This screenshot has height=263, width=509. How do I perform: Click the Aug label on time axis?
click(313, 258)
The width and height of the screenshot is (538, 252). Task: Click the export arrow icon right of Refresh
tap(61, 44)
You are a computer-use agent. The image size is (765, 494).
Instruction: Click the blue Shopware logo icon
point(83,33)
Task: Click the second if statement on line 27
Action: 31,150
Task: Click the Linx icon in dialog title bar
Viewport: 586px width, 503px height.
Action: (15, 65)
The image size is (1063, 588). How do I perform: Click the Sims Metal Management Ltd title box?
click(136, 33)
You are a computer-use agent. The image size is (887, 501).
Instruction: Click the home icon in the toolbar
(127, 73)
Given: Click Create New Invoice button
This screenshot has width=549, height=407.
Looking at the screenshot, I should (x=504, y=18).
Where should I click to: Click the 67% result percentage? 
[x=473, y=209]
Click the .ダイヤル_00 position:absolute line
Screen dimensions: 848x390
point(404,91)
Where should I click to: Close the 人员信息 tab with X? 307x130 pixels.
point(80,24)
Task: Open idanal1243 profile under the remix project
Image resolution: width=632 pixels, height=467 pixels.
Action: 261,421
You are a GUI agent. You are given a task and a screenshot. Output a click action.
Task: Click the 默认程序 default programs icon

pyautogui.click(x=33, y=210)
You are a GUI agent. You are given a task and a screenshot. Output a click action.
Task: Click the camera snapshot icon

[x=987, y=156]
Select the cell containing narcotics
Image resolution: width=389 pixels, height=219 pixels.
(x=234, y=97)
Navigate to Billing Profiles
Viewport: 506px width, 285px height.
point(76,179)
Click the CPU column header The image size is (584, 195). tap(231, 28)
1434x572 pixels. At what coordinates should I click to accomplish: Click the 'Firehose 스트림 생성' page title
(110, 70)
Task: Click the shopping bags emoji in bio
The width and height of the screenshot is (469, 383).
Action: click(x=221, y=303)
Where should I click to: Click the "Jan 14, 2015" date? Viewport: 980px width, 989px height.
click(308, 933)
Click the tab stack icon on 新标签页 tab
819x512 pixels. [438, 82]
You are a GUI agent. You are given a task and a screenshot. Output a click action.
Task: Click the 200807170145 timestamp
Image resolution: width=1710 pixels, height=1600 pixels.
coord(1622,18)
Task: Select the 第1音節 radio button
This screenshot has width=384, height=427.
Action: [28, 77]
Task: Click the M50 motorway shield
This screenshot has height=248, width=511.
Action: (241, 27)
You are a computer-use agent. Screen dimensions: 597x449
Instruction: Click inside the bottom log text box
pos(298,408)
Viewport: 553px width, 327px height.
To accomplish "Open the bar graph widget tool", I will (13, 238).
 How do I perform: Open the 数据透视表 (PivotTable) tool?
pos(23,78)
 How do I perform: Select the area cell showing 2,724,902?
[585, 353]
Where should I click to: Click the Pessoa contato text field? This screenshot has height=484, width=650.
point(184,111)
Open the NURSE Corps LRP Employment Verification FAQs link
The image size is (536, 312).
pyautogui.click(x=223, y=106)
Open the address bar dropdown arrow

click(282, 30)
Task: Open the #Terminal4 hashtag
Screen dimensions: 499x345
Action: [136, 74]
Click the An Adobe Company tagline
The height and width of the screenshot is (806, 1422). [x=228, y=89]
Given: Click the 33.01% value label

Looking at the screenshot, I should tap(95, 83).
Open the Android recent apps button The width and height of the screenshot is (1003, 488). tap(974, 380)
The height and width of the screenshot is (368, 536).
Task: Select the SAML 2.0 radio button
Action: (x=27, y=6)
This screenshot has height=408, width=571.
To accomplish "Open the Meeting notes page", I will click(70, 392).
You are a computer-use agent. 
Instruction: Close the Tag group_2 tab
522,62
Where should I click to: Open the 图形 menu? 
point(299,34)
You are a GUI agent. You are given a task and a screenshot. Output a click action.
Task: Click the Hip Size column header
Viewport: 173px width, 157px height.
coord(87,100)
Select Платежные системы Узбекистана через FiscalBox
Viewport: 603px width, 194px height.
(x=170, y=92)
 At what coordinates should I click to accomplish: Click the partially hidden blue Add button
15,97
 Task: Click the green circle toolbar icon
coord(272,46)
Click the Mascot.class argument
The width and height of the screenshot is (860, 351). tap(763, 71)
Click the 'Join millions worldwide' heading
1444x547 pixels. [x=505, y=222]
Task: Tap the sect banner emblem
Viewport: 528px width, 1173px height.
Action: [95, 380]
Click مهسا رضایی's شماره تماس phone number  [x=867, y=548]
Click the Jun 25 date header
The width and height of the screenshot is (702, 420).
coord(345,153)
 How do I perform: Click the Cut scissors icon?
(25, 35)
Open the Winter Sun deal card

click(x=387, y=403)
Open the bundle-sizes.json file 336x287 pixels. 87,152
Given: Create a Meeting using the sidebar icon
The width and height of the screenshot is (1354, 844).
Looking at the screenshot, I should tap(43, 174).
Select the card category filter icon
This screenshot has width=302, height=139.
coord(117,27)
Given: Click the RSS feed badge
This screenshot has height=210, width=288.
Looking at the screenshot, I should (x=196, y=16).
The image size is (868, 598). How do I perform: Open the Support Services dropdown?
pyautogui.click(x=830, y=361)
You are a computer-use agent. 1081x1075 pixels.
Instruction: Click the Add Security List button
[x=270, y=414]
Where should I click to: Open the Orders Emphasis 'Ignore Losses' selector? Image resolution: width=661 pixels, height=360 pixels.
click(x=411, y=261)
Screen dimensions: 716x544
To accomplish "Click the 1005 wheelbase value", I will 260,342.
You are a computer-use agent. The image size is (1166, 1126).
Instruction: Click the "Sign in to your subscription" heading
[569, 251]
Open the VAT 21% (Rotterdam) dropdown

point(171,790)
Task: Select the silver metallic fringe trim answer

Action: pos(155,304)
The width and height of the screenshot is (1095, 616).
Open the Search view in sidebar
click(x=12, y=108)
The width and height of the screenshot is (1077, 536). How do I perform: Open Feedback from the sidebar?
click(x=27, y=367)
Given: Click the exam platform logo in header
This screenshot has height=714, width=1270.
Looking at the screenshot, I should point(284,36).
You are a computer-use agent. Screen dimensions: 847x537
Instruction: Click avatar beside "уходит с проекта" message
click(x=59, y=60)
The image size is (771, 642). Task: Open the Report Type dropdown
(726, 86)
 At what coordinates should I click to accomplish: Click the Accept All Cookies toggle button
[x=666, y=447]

━━━━━━━━━━━━━━━━━━━━

» Assignment: From the top of the material above, print every line exactly, ending with the line that holds "You are a computer-use agent. The image size is (765, 494).".

» Solved problem:
This screenshot has height=263, width=509. How do I perform: Click the Aug label on time axis?
click(313, 258)
The width and height of the screenshot is (538, 252). Task: Click the export arrow icon right of Refresh
tap(61, 44)
You are a computer-use agent. The image size is (765, 494).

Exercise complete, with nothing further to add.